The Art of James Strombotne
On exhibit at the Central Library
The Newport Beach City Arts Commission is very pleased to present works by renown artist James Strombotne in an exhibit at the Central Library.Since his first one-man show in 1956, James Strombotne has captivated audiences with his provocative paintings, drawings, prints and sculpture.
Strombotne’s paintings show a playfulness and simplicity, yet the originality of his contemporary composition reveals a sly sense of humor, social consciousness and adventurous spirit.
He has had over seventy-five one-man shows, with twelve retrospectives, in major locations around the country. His work has also been included in most major group shows in America, including two Whitney Biennials, the Carnegie International and the Corcoran Biennial. Strombotne’s paintings can be found in the permanent collections of museums across the United States, as well as in many private collections, most notably the Jack Nicholson collection, which includes twenty of Strombotne’s major pieces.
Strombotne retired in 2005 from his position as professor emeritus at the University of California, Riverside after 40 years of teaching. He continues to paint every day in his Orange County, California studio.
Wireless Works of Art
The Newport Beach City Arts Commision present and exhibit of vintage table-top radios from the collection of longtime Newport Beach residents, Janet and Mark Hilbert. The exhibit showcases classic designs from the Hilbert’s collection of over 150 table top and 50 transistor radios dating from 1932 to 1965. Among the radios on display are a Packard Bell Stationized Clock Radio, showing regional radio stations on the dial, a 1951 Airline model featuring Rudolph the Rednose Reindeer, a radio resembling a Coca-Cola ice box, a mid-century Motorola tube radio and a stunning black and silver art deco design.

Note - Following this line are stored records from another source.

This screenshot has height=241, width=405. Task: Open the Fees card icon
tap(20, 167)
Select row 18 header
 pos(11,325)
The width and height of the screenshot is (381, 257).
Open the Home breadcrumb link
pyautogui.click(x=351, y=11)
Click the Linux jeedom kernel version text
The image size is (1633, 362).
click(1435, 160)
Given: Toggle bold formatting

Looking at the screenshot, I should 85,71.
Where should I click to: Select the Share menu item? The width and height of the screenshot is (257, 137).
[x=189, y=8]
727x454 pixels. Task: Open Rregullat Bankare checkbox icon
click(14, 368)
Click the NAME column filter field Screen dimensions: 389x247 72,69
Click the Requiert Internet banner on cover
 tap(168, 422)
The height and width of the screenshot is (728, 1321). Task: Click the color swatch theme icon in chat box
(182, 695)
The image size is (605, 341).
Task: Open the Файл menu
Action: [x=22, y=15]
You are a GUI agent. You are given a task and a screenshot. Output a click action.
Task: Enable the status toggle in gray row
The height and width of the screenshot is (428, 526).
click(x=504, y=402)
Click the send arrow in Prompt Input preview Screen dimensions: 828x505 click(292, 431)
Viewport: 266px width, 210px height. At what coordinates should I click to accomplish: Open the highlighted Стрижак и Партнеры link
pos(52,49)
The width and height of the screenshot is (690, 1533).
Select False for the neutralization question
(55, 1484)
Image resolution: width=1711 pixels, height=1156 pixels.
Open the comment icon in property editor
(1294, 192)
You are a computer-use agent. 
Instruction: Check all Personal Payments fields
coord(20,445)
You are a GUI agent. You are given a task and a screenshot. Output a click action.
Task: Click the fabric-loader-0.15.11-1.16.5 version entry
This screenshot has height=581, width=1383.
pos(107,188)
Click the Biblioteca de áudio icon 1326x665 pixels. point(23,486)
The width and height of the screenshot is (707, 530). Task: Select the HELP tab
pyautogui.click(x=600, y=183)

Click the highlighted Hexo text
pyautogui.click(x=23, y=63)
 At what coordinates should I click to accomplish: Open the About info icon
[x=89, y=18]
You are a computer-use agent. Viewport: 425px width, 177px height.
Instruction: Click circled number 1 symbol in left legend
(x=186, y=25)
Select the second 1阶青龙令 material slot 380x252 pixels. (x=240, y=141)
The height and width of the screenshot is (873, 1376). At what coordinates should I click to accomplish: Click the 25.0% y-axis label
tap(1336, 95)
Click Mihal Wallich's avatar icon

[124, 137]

Collecting old radios came naturally to Mark Hilbert, whose parents owned a Pasadena appliance store that was the first in town to carry the RCA transistor radio. "The automobile and the radio were the two greatest design venues from the '30s to the '50s," he says. "In those days, companies like RCA, Motorola, Warner, GE, Zenith and Philco hired the greatest industrial designers in the world to design their radios. Manufacturers knew they would sell better if they were unique and attractive."